━━━━━ Given entries

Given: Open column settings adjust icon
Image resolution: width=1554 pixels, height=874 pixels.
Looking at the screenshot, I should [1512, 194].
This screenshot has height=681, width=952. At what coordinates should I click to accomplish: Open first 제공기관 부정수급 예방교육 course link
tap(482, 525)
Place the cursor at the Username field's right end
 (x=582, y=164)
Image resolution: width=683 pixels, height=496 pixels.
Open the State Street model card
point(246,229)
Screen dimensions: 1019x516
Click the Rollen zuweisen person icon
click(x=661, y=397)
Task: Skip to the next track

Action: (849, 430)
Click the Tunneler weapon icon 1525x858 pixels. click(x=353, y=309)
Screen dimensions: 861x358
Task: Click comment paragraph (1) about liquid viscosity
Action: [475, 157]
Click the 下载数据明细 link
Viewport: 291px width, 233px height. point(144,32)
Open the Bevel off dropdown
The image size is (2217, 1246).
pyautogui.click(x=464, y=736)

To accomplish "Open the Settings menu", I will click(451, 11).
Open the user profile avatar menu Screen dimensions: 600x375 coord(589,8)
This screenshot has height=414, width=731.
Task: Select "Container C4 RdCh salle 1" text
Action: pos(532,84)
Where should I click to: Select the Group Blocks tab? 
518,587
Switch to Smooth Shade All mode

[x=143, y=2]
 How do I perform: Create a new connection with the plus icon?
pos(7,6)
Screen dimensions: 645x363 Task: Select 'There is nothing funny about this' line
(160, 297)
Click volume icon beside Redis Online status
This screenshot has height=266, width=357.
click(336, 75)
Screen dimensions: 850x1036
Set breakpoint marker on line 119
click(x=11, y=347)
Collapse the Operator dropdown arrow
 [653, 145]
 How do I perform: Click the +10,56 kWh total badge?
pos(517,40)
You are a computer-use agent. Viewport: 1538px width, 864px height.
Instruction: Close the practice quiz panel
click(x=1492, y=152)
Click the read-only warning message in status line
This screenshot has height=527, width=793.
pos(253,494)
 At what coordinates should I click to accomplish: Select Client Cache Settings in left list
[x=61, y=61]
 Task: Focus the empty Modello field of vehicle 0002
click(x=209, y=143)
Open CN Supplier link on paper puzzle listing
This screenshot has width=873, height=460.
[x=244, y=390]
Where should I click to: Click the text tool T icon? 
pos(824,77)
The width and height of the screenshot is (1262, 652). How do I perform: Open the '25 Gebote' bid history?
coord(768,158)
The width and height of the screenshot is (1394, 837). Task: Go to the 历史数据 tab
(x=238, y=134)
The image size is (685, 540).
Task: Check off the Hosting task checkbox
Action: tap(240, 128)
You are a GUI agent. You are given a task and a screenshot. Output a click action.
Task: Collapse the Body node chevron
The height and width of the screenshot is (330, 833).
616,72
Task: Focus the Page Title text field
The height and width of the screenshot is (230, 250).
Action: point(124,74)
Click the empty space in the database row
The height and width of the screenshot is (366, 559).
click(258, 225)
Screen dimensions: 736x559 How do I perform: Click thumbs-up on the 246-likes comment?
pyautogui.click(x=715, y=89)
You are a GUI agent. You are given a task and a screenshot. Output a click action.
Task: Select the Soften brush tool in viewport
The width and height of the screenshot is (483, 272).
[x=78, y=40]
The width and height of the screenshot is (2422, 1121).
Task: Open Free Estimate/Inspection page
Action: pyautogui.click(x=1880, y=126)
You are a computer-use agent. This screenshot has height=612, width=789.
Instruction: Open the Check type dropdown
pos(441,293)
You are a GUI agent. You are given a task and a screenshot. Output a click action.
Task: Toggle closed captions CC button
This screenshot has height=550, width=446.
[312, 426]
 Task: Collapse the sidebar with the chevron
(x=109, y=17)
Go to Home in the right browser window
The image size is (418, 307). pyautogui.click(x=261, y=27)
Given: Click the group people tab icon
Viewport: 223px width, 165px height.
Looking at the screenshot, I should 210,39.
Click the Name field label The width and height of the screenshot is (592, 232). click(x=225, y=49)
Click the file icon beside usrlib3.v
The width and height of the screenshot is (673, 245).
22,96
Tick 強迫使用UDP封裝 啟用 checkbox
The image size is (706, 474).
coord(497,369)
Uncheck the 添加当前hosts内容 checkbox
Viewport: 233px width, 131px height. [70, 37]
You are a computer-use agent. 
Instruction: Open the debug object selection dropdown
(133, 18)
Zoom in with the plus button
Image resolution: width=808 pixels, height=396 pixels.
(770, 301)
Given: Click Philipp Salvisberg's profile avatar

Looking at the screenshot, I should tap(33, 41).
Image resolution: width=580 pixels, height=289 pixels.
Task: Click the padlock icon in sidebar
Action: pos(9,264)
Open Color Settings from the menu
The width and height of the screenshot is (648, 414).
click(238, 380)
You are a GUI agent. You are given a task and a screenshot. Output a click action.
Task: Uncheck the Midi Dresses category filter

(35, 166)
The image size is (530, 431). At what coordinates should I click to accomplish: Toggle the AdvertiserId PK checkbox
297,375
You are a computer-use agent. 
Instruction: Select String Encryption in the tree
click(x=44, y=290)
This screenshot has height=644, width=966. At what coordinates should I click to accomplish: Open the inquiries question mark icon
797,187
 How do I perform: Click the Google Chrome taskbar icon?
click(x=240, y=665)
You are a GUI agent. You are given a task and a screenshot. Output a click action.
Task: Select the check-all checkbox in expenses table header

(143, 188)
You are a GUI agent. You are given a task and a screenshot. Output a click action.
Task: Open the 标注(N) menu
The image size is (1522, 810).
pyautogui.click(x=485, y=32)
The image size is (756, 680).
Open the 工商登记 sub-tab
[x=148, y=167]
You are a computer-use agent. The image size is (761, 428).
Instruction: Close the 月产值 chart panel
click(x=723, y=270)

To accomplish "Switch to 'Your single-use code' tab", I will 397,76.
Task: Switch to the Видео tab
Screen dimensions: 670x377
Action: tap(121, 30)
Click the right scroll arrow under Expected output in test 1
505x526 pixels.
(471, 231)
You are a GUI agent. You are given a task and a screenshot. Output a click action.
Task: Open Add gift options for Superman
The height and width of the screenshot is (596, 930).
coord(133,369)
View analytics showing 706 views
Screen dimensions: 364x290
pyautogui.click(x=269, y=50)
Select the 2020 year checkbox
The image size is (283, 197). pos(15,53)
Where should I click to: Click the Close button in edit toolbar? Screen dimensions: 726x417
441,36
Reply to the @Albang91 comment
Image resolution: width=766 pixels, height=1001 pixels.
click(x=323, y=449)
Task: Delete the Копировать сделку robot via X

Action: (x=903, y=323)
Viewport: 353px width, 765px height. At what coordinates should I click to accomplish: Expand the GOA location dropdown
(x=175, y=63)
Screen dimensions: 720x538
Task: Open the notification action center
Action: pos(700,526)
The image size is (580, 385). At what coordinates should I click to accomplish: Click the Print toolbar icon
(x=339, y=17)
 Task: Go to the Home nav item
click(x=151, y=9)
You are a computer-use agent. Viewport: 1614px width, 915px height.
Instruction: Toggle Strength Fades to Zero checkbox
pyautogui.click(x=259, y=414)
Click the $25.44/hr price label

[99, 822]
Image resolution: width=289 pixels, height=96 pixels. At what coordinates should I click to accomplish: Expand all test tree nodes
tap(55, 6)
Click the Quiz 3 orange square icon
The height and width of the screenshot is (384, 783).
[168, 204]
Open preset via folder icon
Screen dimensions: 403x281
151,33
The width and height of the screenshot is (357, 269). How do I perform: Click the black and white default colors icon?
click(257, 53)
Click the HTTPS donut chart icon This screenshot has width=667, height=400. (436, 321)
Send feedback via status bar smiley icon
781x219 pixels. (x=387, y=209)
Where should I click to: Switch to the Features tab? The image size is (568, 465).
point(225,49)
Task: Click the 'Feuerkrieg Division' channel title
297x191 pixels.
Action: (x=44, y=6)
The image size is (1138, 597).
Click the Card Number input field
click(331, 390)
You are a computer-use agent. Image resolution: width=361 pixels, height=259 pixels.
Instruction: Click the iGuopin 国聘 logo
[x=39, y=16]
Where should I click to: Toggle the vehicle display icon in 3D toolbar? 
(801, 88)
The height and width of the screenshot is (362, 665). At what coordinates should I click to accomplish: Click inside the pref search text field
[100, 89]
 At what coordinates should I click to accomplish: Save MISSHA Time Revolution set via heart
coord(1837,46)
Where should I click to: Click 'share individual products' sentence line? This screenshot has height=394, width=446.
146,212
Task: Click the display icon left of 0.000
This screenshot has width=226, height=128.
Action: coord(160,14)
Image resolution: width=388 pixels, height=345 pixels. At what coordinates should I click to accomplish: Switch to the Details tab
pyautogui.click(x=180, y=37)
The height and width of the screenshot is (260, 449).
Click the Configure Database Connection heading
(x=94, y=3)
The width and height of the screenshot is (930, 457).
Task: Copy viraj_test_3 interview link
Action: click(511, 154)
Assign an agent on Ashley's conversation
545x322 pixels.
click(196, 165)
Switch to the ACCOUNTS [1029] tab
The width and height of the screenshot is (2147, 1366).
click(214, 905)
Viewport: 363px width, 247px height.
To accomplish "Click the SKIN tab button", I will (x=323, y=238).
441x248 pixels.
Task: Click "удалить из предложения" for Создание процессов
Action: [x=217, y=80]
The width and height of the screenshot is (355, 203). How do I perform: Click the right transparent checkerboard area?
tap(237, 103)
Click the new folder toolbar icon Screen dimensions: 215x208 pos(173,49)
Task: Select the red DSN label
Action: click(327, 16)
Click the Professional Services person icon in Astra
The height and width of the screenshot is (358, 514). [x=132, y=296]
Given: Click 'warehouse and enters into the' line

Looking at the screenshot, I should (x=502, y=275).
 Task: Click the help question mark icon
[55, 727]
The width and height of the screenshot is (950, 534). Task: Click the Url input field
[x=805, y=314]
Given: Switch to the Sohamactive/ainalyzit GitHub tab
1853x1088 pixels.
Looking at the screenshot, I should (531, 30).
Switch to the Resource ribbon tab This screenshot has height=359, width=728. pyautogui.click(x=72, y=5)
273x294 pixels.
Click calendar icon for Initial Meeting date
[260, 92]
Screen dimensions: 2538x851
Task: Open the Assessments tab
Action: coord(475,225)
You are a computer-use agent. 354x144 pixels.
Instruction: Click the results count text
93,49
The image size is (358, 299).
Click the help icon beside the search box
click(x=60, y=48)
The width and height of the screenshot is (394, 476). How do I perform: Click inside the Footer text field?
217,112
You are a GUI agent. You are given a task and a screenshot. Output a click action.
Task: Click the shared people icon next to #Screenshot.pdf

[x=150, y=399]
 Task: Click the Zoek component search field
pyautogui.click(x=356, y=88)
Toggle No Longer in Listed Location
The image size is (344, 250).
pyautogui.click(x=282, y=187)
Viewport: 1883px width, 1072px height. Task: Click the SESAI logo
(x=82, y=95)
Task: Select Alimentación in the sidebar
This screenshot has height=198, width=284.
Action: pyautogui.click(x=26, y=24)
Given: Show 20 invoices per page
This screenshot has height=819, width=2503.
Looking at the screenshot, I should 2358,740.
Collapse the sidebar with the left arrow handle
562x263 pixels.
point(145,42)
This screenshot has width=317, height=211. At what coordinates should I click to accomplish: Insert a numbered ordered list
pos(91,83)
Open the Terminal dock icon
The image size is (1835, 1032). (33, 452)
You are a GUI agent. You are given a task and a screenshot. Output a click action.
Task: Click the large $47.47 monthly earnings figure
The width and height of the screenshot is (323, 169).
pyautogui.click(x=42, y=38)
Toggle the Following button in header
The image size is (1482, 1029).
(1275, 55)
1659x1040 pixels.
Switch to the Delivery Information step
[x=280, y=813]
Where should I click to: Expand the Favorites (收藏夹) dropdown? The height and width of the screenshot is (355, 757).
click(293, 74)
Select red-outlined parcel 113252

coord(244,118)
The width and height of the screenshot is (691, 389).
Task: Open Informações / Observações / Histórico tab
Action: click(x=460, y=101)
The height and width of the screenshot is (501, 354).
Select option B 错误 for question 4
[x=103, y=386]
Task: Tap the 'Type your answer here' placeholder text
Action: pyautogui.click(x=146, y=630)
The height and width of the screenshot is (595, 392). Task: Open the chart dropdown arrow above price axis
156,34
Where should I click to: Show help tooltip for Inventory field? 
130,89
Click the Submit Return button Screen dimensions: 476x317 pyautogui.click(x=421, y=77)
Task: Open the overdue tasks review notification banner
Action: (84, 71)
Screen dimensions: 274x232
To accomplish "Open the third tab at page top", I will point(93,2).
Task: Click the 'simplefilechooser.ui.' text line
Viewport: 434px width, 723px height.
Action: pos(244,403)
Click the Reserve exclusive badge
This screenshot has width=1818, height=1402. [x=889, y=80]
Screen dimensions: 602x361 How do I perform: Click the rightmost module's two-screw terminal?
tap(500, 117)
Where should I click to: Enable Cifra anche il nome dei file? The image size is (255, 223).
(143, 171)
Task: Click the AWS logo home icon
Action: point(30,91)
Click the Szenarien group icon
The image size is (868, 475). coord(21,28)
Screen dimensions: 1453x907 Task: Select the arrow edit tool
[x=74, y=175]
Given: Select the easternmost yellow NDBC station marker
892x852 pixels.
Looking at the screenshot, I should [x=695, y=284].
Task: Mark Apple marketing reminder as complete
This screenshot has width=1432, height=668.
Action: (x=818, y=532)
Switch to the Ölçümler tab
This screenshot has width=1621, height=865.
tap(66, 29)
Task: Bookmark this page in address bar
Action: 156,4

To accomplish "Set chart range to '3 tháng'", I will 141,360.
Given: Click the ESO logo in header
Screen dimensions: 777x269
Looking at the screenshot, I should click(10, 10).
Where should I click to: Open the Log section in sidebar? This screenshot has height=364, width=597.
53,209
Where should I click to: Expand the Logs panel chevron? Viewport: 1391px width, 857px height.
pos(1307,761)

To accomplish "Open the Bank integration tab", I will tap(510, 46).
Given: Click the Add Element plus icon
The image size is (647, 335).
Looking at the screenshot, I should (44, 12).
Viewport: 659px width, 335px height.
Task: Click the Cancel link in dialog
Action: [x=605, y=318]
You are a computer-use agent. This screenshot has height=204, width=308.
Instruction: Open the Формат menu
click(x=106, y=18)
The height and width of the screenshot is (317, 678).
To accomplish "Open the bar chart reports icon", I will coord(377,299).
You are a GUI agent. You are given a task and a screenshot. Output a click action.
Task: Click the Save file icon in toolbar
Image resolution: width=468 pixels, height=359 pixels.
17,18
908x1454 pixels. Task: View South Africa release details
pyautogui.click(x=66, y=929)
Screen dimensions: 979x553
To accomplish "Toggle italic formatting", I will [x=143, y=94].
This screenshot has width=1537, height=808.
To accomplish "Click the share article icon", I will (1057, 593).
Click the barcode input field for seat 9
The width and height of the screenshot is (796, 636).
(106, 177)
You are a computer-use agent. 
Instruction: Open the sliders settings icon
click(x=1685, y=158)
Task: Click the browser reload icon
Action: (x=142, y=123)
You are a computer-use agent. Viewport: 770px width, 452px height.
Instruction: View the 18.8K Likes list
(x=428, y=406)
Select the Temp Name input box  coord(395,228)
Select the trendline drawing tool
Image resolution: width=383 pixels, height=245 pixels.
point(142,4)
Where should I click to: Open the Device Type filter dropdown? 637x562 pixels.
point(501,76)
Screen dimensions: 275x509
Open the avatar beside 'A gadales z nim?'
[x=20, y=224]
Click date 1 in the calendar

━━━━━━━━━━

**Instructions for the task**
Reproduce the lines of the listing above verbatim, beginning at the line that contains "Click the new" and stopping after the line that contains "click(x=60, y=48)".

**Response to this exercise**
Click the new folder toolbar icon Screen dimensions: 215x208 pos(173,49)
Task: Select the red DSN label
Action: click(327, 16)
Click the Professional Services person icon in Astra
The height and width of the screenshot is (358, 514). [x=132, y=296]
Given: Click 'warehouse and enters into the' line

Looking at the screenshot, I should (x=502, y=275).
 Task: Click the help question mark icon
[55, 727]
The width and height of the screenshot is (950, 534). Task: Click the Url input field
[x=805, y=314]
Given: Switch to the Sohamactive/ainalyzit GitHub tab
1853x1088 pixels.
Looking at the screenshot, I should (531, 30).
Switch to the Resource ribbon tab This screenshot has height=359, width=728. pyautogui.click(x=72, y=5)
273x294 pixels.
Click calendar icon for Initial Meeting date
[260, 92]
Screen dimensions: 2538x851
Task: Open the Assessments tab
Action: coord(475,225)
You are a computer-use agent. 354x144 pixels.
Instruction: Click the results count text
93,49
The image size is (358, 299).
Click the help icon beside the search box
click(x=60, y=48)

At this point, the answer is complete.